7) El “modelo” requiere el apoyo o el silencio de la prensa grande y de la Academia, que se obtienen con prebendas, pago de publicidad, oficial y privada, y financiación de proyectos de investigación. También es necesario cierto grado de censura en las redes sociales, que ejercen directamente las empresas tecnológicas, mientras que los gobiernos se hacen los distraídos.
Pónganse la mano en el corazón. ¿Alguno cree que estas cosas cambiarán si ganan Orsi-Cosse o Delgado-Ripoll?
Sí, ya sé. Siempre es posible encontrar alguna excusa. Decir que fulanito es menos malo que menganito y meter un voto en la urna. Pero, con la lógica de votar lo malo para evitar lo peor, es que vamos cada vez de mal en peor.
Por otra parte, saber qué es “lo malo” y qué “lo peor” es como adivinar en la lotería de fin de año. ¿Quién podía adivinar en 2019 que vendría la pandemia y que un gobierno del Frente habría sido más duro que el de Lacalle? ¿Cómo saber cuál gobierno nos endeudará y someterá más, si la decisión ni siquiera depende de ellos?

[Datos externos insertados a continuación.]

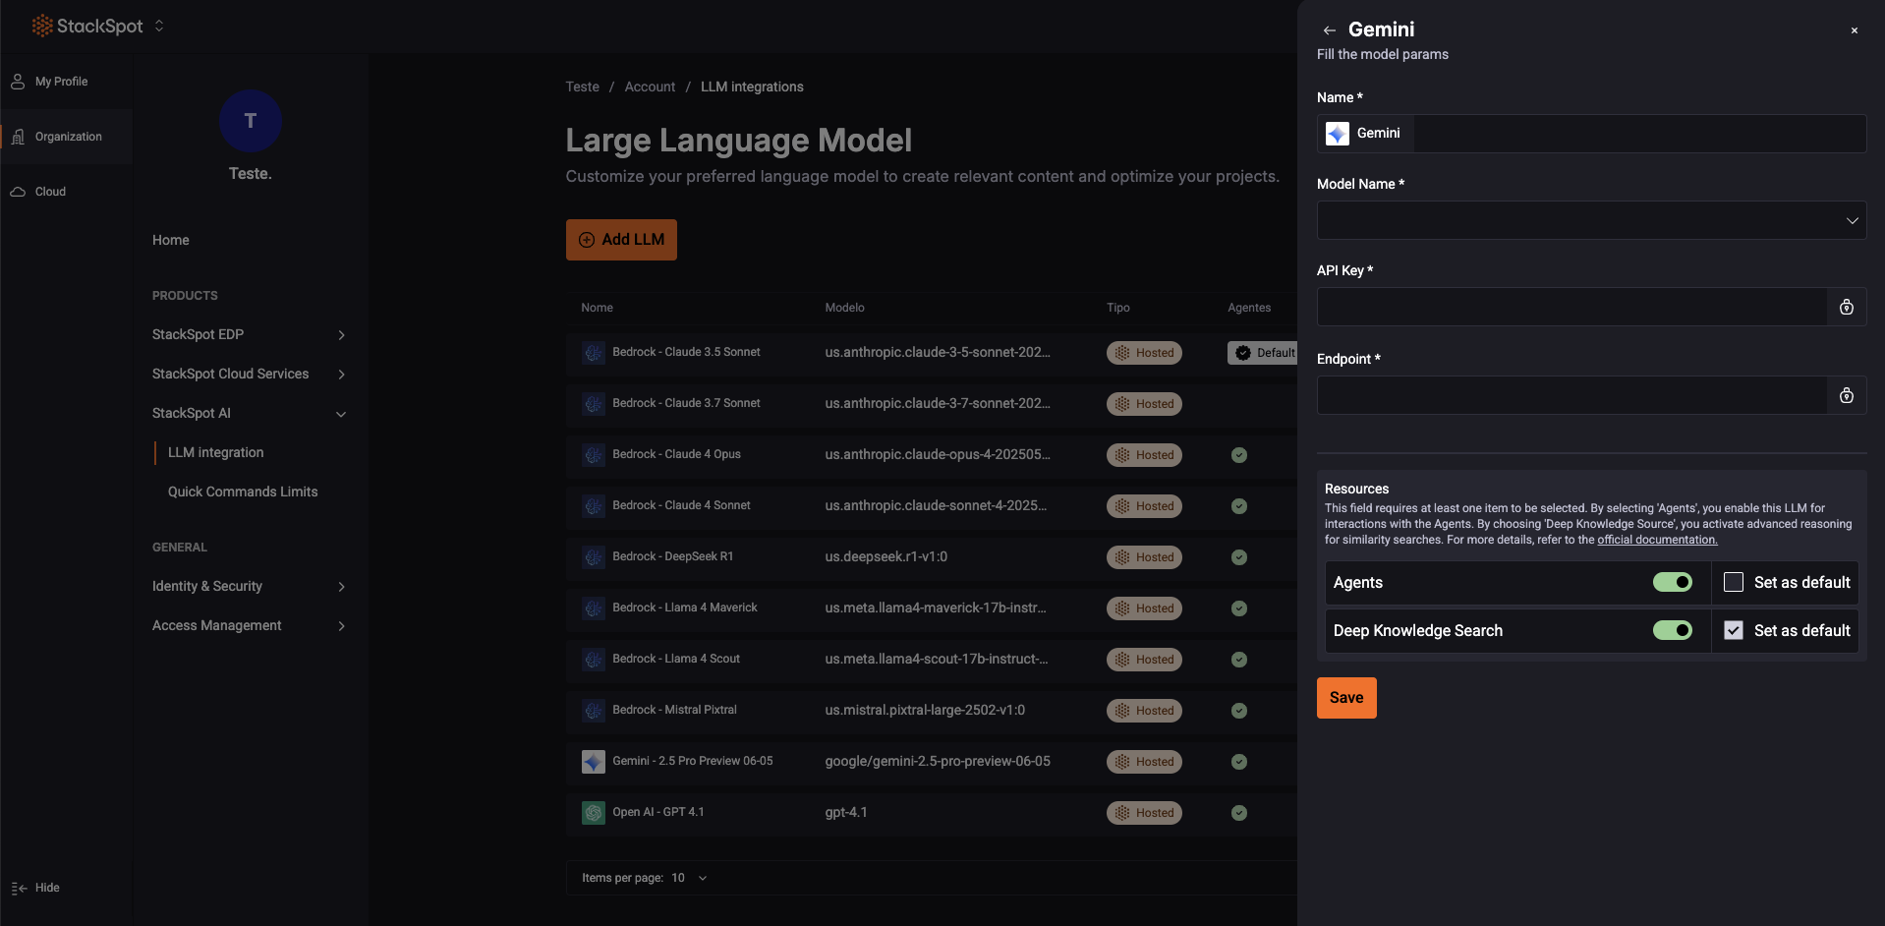Click the back arrow beside Gemini title
1885x926 pixels.
click(x=1329, y=30)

Voy a ser aun más sincero. No es sólo que no quiera votarlos. Es que no puedo. Hay dos temas medulares: no puedo meter en la urna un papel que autorice a nadie a seguir firmando en mi nombre contratos y préstamos que regalan lo nuestro y endeudan a nuestros hijos. Mucho menos puedo autorizar a que, si la OMS y el FMI lo exigen, se nos encierre y se nos medique a adultos y a niños con no sabemos qué. Esas dos cosas me parecen inadmisibles.
Como es obvio, voy a votar en blanco. En blanco, no anulado. Quiero que mi voto sea nítido. Que se distinga claramente del de quien confundió las listas, o se le fueron varias, o sin querer rompió el papel.
Un sobre vacío, o a lo sumo con una papeleta de “sí” a la reforma constitucional “Por una deuda justa”, si es que se la plebiscita (la democracia directa nunca se debe menospreciar), es un mensaje inequívoco. Dice: “No apoyo a ninguna de las dos fórmulas presidenciales propuestas”.
Tampoco le doy a ese voto un valor mágico. Sé de sobra que al sistema político lo único que le importa es lograr los votos necesarios para llegar a los cargos y que olvida los votos en blanco y anulados incluso antes que a sus promesas electorales. Por la misma razón, si seguimos votándolos, nada cambiará. Porque ninguna dirigencia política es sustituida mientras tenga éxito electoral.
Pensando en el efecto de mi voto, me viene a la mente el viejo cuento del colibrí que llevaba agua en su piquito para frenar el incendio forestal. ¿Lo recuerdan? Cuando alguien se rió de él por la insignificancia del agua que podía transportar, el colibrí respondió: “Estoy haciendo mi parte”.
Gane quien gane, las cosas que no quiero se ejecutarán igual. Pero no será en mi nombre. No con mi voto. Quizá esa sea “mi parte”. La que puedo hacer por el momento. Si muchos hacemos “nuestra parte”, tal vez, con el tiempo, se descubra que fue sólo el principio.